Barbara Takenaga: Parallax
Barbara Takenaga
DC Moore Gallery
535 W 22nd St 2nd Floor, New York, NY 10011
Tue-Sat 10am-6pm
Admission
Free Admission
Commercial gallery - no admission fee stated
About
Barbara Takenaga: Parallax takes its title from the parallax effect–– the displacement of an object as seen from two points, particularly in astronomy or optics where the location of an object appears to shift based on different positions. This concept carries throughout the work as Takenaga navigates a visual ambiguity, images that can appear differently based on the viewer's perspective. Barbara Takenaga has developed an open-ended painting process that merges meticulous structure with chance operations, resulting in carefully constructed compositions that can be read as cosmic views, imagined landscapes, or microscopic organisms.
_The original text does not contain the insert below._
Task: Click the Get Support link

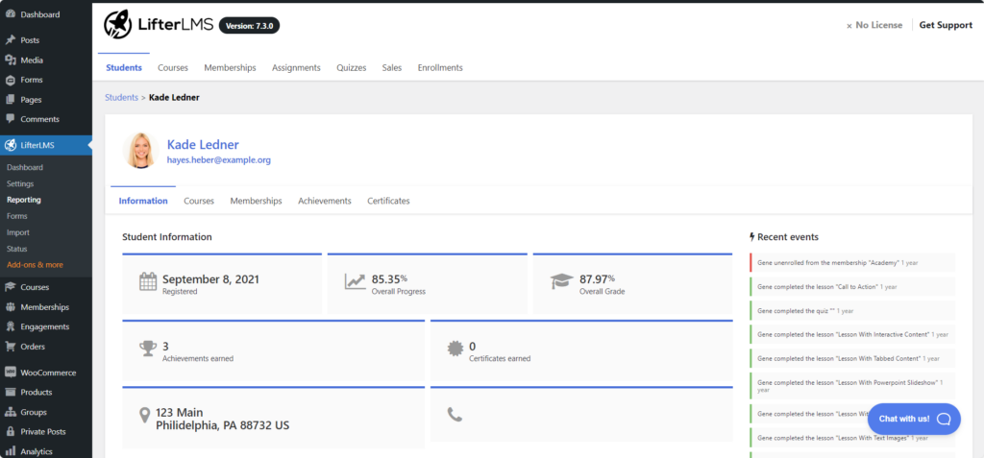Action: coord(946,25)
In this exhibition, Takenaga opens portals oscillating between fluidity and stillness, flatness and deep space, familiar and unknown beings. Incorporating a new color palette and visual language, the works evoke a unique musicality, with melodic sweeps and jangling bursts of color. In earlier paintings, Takenaga determined her compositional structure through the process of a paint pour, allowing the physical forces of gravity to create patterns as the paint settled. In her recent work, Takenaga locates this structure by manipulating external sources, reducing images to formal terms and recontextualizing them within explosive paint pours and brushwork. Many of the new paintings feature an exuberant color palette, bringing forth surprising harmonies and juxtapositions. Over celestial or fiery backgrounds, Takenaga articulates bright ribbons of neon green, turquoise, hot pink, and violet. A web of bright red lines contains these bursting forms, imposing a kind of order. These shapes are derived from images of mushrooms at the farmer's market or kimonos in Japanese woodblock prints, which Takenaga rotates, mirrors, and distorts into her own abstracted systems. Takenaga plays with the idea of seriality in several diptychs and triptychs, repeating an outlined structure of forms with varied color, paint pours, and brushwork, the central image shifting with these alterations.